A jury in Colorado has found one of the two officers charged in the 2019 death of Elijah McClain guilty of criminally negligent homicide and third-degree assault. However, the other officer was acquitted.
According to court documents, officers responded to a call about a “suspicious person” wearing a ski mask on August 24, 2019, as we previously reported. The officers confronted McClain, who was a massage therapist, musician, and animal lover. He was walking home from a convenience store, carrying a plastic bag containing iced tea.
Video footage showed officers wrestling McClain to the ground and placing him in a chokehold. When the paramedics arrived, they injected him with ketamine, a potent sedative. On the way to the hospital, McClain suffered a heart attack and died three days later.
Who is charged in the death of Elijah McClain?
The trial lasted for weeks as Randy Roedema and Jason Rosenblatt sat at the defense table while prosecutors told the jury how they had used excessive force on McClain. The prosecutors also highlighted how Roedema and Rosenblatt failed to follow their training and provided misleading information to paramedics regarding McClain’s health status.
Prosecutors said that Roedema and Rosenblatt “opted for the use of force in every instance” instead of attempting to de-escalate the situation.
The attorney for the two officers said that the paramedics and McClain were to blame for his death. Both officers pleaded not guilty to charges of reckless manslaughter and assault in McClain’s death.
Is Officer Rosenblatt and Roedema still police officers?
Rosenblatt was fired by the Aurora Police Department in 2020, and Roedema remains suspended.
Elijah McClain Verdict
Jurors had been deliberating the fate of Roedema and Rosenblatt since late Tuesday and continued until Thursday evening. They acquitted Rosenblatt but found Roedema guilty of criminally negligent homicide and third-degree assault.

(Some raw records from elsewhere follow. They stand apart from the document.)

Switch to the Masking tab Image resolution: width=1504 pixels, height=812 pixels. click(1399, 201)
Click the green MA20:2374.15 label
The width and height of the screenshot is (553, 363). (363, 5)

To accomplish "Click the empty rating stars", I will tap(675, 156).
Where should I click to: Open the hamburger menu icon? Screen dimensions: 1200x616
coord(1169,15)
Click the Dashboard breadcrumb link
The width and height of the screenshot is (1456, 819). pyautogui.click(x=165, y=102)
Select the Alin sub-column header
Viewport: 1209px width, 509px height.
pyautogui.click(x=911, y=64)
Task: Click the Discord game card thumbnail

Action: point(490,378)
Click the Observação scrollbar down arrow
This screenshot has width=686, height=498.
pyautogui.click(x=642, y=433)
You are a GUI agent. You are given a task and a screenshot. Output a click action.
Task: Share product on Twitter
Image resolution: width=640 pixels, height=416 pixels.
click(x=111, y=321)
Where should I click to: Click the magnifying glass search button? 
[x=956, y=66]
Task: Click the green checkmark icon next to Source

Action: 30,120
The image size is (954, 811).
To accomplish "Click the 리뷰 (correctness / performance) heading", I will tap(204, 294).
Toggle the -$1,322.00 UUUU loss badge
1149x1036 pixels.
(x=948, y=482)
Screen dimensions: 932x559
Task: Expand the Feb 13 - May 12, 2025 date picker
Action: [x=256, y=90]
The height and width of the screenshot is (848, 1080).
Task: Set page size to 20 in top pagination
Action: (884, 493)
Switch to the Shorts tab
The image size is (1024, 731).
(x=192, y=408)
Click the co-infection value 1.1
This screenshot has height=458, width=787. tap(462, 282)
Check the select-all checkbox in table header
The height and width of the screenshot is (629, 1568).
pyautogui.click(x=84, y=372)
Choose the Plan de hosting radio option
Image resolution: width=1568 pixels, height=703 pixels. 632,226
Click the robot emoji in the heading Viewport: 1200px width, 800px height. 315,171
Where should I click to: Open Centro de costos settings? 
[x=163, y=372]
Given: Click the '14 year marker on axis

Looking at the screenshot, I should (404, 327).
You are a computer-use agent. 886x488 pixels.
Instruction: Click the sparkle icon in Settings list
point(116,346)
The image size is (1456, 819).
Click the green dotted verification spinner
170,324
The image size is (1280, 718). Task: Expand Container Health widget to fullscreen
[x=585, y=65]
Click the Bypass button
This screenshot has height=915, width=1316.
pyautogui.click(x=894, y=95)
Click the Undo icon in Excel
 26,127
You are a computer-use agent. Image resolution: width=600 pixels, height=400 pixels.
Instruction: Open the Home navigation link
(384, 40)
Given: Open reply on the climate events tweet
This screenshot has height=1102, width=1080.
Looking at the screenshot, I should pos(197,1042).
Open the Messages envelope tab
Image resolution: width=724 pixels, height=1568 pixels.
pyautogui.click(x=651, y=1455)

Rosenblatt’s attorney, Harvey Steinberg, painted his client as a “scapegoat” and said it’s the paramedics’ responsibility to evaluate a patient’s medical condition. Roedema’s attorney, Don Sisson, said his client’s use of force was justified because McClain resisted arrest. He said McClain had been given 34 commands to either “stop” or “stop fighting.”
Sentencing for Roedema is scheduled for January 5th at 1:30 p.m.